Adult entertainment performer found not to be an employee
The Fair Work Commission (FWC) has ruled that a dancer at an adult entertainment venue was an independent contractor and not an employee. This meant the dancer could not proceed with her general protections claim under the Fair Work Act 2009 (Cth) (FW Act) (Murray v 239 Brunswick Pty Ltd and Raffoul [2025]).
How to determine whether a worker is a contractor or employee
For the purposes of the FW Act, the question of whether a worker is an employee or independent contractor requires a consideration of the totality of the relationship. This involves a consideration of, among other things, the terms of the contract between the parties and an assessment of how the contract is performed in practice.
A key issue is whether a worker is a servant of another in the so-called employer’s business, or whether they carry on a trade or business of their own behalf. Does the worker present to the world at large as an emanation of the so-called employer’s business? Does the worker perform work for others?
In relation to the actual contract to perform work, important factors are:
- What is actual exercising of, or the right to exercise, control by the so-called employer over the worker?
- Does the worker provide tools and equipment in performing the work?
- Can the worker delegate the work they have been contracted to perform to its own subcontractors or employees?
- Is the worker is remunerated by periodic wages or salary, or by reference to completion of tasks?
How the FWC reached it conclusion in the ‘Murray’ case
In Murray v 239 Brunswick Pty Ltd and Raffoul (2025), the FWC considered the totality of the relationship, including the terms of the contract and how the contract was performed in practice. It ruled the real substance, practical reality and true nature of the relationship was one of principal and independent contractor.
In reaching that conclusion, the FWC took into account provisions in the dancer’s agreement with the venue that afforded a right of control over the dancer’s working arrangements. The worker had considerable control of, and independence in relation to, the timing and duration of her work, the rates charged for the work, the persons for whom the work was performed and how the work was actually performed. In particular:
- although the contract specified a minimum number of shifts during particular periods, generally the dancer was able to choose the days and times when she could perform through the rostering application, and the rostering arrangements were not fixed but could be changed informally by the dancer discussing that issue with the venue’s managers; and
- the involvement, direction or intervention in the work that was being performed by the dancer was minimal and limited to ensuring that the legal obligations of the venue were met.

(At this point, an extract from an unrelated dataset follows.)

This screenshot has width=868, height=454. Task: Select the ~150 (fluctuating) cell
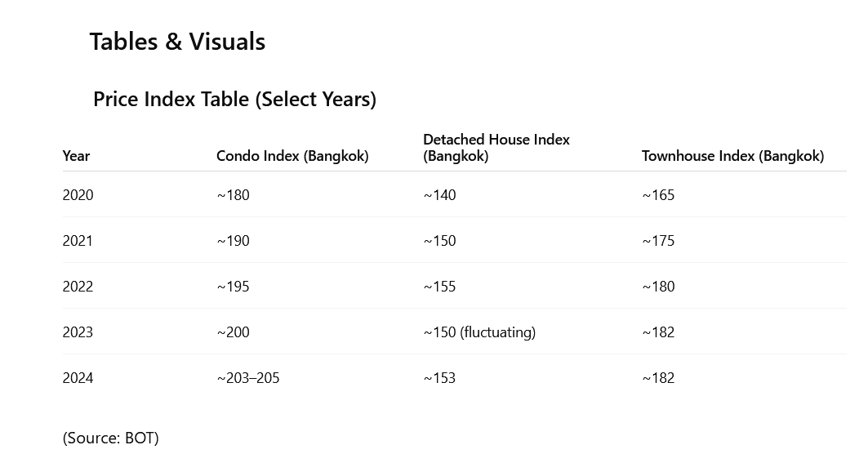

Other features pointed towards the dancer carrying on their own trade or business, and not presenting to the world at large as an emanation of the venue’s business, were as follows:
- The dancer was not paid a wage or any other remuneration by the venue for the performances at the venue. In fact, the dancer paid the venue a reservation fee to perform and a part of the income earned for each dance performance, depending on the length of the dance. The dancer could be penalised for cancelling a reservation.
- The dancer’s earnings were derived directly from the clients for whom she performed not the venue. The identity of the clients, number of clients and the amounts that the clients were to pay were all determined, or in the latter case, negotiated by, the dancer. Therefore, the dancer bore the financial risk of earning or losing money for each attendance at the venue.
- While the performances were conducted at the venue, there was nothing in the way of uniform, logo or other branding to suggest the worker was part of its business.
- The dancer chose her own stage name and performed under that name. Any equipment or props that were to be used in the performances were to be provided by the dancer at their own expense.